Top Real-Time Analytics Databases in 2023: Rockset, Apache Druid, ClickHouse and Pinot

February 8, 2023

Shruti Bhat

CPO & SVP Marketing, Rockset

Updated February 2023

We built Rockset with the mission to make real-time analytics easy and affordable in the cloud. We put our users first and obsess about helping our users achieve speed, scale and simplicity in their modern real-time data stack (some of which I discuss in depth below). But we, as a team, still take performance benchmarks seriously. Because they help us communicate that performance is one of the core product values at Rockset.

Benchmarking Responsibly

We are in complete agreement with Snowflake and Databricks on one thing: that anyone who publishes benchmarks should do them in a fair, transparent, and replicable manner. In general, the way vendors conduct themselves during benchmarking is a good signal of how they operate and what their values are. Earlier this week, one of the Imply (one of the companies behind Apache Druid), published what appears to be a tongue-in-cheek blog claiming to be more efficient than Rockset. Well, as a discerning customer, here are the questionable aspects of Imply's benchmark for you to consider:

Imply has used a hardware configuration that has 20% higher CPU in comparison to Rockset. Good benchmarks aim for hardware parity to show an apples to apples comparison.
Rockset’s cloud consumption model allows independently scaling compute & storage. Imply has made inaccurate price-performance claims that misrepresent competitor pricing.

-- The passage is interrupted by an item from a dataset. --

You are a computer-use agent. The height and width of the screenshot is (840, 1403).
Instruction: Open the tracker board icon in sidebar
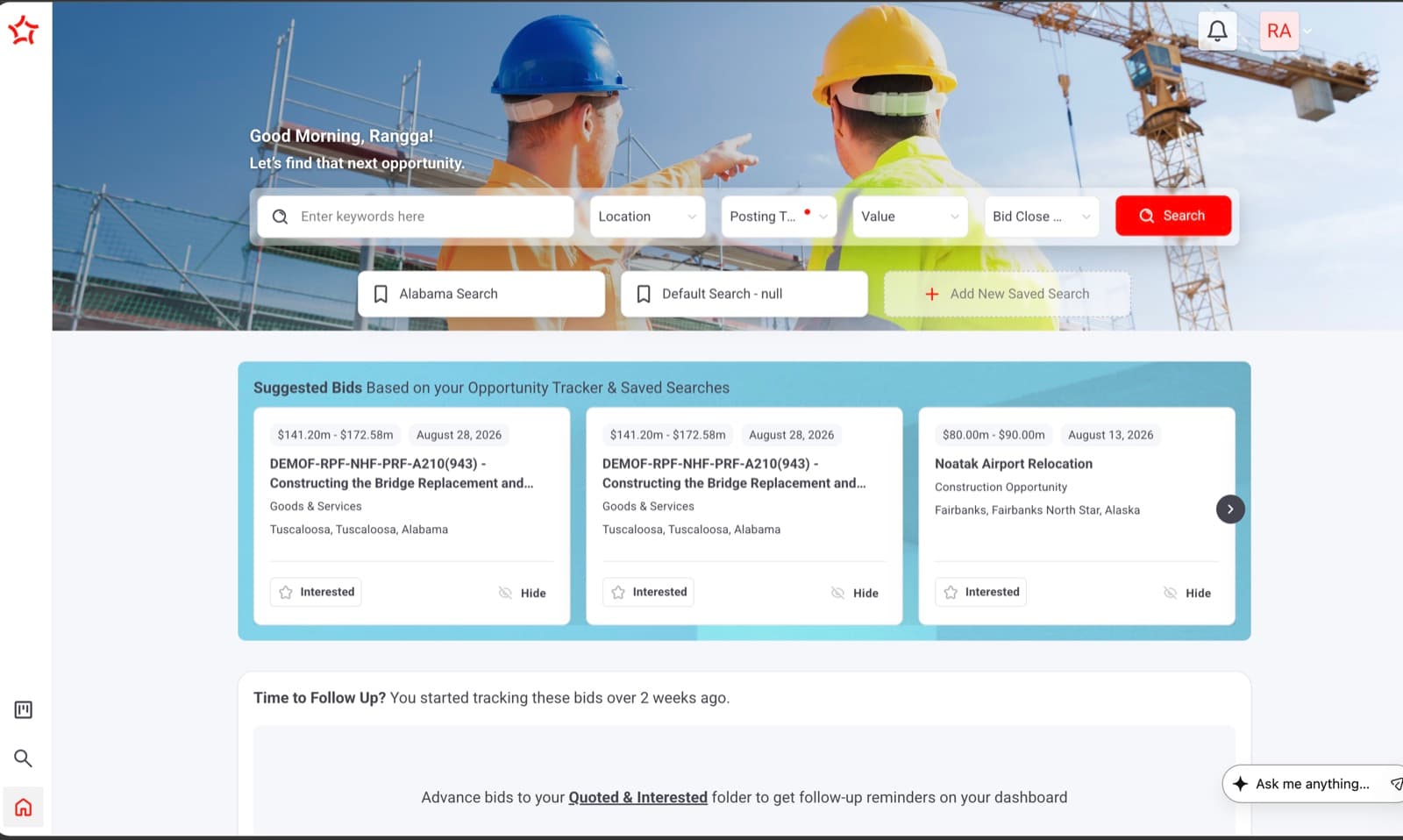pyautogui.click(x=24, y=709)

Rockset beat both ClickHouse and Druid query performance on the Star Schema Benchmark. Rockset is 1.67 times faster than ClickHouse with the same hardware configuration. And 1.12 times faster than Druid, even though Druid used 12.5% more compute.

SSB Benchmark Results

The SSB measures the performance of 13 queries typical of data applications. It is a benchmark based on TPC-H and designed for data warehouse workloads. More recently, it has been used to measure the performance of queries involving aggregations and metrics in column-oriented databases ClickHouse and Druid.

To achieve resource parity, we used the same hardware configuration that Altinity used in its last published ClickHouse SSB performance benchmark. The hardware was a single m5.8xlarge Amazon EC2 instance. Imply has also released revised SSB numbers for Druid using a hardware configuration with more vCPU resources. Even so, Rockset was able to beat Druid’s numbers on absolute terms.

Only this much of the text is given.